According to another legend the temple is located at the site where Lord Shiva cut off Lord Brahma's head. The name Kandiyoor comes from name of Shiva Sri Kantan. It is believed that Lord Parasurama renovated the temple and gave tantrik rights to Tharananallur family.

==History==
Kandiyoor and the temple have great significance in Kerala's history. The Kandiyoor temple is the earliest temple about which there is an epigraph about its origin in A.D 823 during the reign of Rajasekhara Varman. There was an era name 'Kandiyoorabdam' from the formation of the temple that was in widespread use until the introduction of Kollavarsham.

It is also believed that there was a Hinayana Buddhist temple near to the Kandiyoor temple installed and managed by kannankara panicker family, It is also believed that it is this displaced Buddha that was retrieved from the nearby paddy fields and placed near the Mavelikkara Sree Krishna Swamy Temple (Buddha Junction) in recent times.

The Kandiyoor inscription (K. E. 393) dated 1218 says that Kandiyoor temple was reconstructed by Rama Kotha Varma of Odanad and the Kalasam ceremony was attended by Unniyachi, wife of Ravi Kerala Varma, King of Venad after deliberations between the three.

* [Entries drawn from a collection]
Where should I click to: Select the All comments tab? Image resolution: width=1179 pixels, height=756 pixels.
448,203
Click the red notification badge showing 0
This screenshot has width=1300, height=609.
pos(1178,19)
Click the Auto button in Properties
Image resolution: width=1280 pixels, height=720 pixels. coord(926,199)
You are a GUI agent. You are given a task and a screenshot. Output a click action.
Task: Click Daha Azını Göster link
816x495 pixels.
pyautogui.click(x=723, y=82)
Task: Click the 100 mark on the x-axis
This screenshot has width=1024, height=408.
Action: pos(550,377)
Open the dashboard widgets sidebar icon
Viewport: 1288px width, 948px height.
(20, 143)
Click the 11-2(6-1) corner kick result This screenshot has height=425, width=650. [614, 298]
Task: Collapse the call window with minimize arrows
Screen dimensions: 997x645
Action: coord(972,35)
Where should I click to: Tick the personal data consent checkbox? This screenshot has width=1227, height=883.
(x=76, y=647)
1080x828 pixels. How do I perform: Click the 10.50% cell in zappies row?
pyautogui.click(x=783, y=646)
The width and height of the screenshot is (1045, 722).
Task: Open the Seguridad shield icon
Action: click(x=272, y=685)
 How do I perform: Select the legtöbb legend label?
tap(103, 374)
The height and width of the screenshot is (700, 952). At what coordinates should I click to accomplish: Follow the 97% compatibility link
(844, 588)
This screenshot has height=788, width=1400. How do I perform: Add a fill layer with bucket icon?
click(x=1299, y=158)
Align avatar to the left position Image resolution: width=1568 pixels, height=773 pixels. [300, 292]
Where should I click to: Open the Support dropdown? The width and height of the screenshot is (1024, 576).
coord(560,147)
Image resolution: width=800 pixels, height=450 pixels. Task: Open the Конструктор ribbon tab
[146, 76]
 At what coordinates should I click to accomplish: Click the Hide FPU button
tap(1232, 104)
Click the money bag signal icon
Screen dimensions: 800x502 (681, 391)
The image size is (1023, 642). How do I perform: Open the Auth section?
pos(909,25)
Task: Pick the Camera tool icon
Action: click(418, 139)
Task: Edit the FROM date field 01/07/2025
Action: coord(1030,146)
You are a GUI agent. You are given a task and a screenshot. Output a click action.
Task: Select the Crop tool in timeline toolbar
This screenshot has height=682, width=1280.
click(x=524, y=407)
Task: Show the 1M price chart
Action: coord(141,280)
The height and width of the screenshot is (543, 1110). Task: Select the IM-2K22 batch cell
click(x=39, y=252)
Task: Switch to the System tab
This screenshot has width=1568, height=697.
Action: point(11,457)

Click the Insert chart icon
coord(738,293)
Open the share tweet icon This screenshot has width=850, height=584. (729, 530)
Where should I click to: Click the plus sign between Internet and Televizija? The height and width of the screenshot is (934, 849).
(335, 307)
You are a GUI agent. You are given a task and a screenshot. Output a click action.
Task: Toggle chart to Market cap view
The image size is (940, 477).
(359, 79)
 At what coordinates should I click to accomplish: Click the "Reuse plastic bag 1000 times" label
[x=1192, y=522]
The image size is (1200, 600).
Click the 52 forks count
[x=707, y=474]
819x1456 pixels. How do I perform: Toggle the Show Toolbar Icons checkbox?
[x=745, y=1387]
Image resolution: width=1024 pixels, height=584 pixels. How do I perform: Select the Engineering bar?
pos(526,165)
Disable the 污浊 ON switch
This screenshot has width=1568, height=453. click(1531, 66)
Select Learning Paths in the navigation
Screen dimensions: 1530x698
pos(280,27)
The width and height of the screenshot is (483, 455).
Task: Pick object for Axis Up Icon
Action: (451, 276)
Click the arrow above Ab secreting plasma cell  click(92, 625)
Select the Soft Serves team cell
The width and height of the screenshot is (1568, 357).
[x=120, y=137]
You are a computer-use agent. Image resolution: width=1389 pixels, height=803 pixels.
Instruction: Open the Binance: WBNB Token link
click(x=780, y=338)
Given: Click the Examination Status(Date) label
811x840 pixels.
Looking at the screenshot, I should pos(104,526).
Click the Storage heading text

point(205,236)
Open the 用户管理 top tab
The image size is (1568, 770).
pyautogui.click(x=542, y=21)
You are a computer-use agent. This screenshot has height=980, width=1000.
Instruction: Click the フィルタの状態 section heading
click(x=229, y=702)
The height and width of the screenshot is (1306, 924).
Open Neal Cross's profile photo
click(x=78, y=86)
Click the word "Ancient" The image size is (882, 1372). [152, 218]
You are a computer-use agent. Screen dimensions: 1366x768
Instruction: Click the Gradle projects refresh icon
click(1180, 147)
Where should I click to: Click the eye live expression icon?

* [WORK INSTRUCTION 1] In the Kandiyoor temple text, rewrite the passage from "According to another" to "introduction of Kollavarsham.", substituting "inscription" for "epigraph".
* [WORK INSTRUCTION 2] Extend the text on the Kandiyoor temple, picking up after its final sentence.

* [ANSWER BOX 1]
According to another legend the temple is located at the site where Lord Shiva cut off Lord Brahma's head. The name Kandiyoor comes from name of Shiva Sri Kantan. It is believed that Lord Parasurama renovated the temple and gave tantrik rights to Tharananallur family.

==History==
Kandiyoor and the temple have great significance in Kerala's history. The Kandiyoor temple is the earliest temple about which there is an inscription about its origin in A.D 823 during the reign of Rajasekhara Varman. There was an era name 'Kandiyoorabdam' from the formation of the temple that was in widespread use until the introduction of Kollavarsham.

* [ANSWER BOX 2]
Kandiyoor was annexed to Kayamkulam by Kayamkulam Rajah and later to Travancore by Marthanda Varma. It is believed that during the war between Odanadu and Kayamkulam the defeated Kayamkulam Raja surrendered his sword in the temple and left through the rear door which still remains closed after centuries.

The temple is mentioned in Unnuneeli Sandesam written around the 14th century.'

Sri Kandiyur Mahadeva Shastrikal - a Sanskrit Scholar who wrote many Bhashyams for Lalitha Sahasranamam, Lalitha Thrishati etc. lived in Kandiyoor.

==Temple Description==

The primary deity of the temple is Lord Shiva known as Kandiyoorappan (the ruling deity of Kandiyoor). The deity is east facing. The rectangular sanctum santorum is two-tiered and there is a platform in the front for devotees, a feature that is of the Hoysala style. The bottom tier is oval in shape while the top tier is rectangular. The 10 ft Gajaprishta style wall is believed to be constructed by Shiva's Bhoothaganas. There are puranic legend stone scriptures in the temple.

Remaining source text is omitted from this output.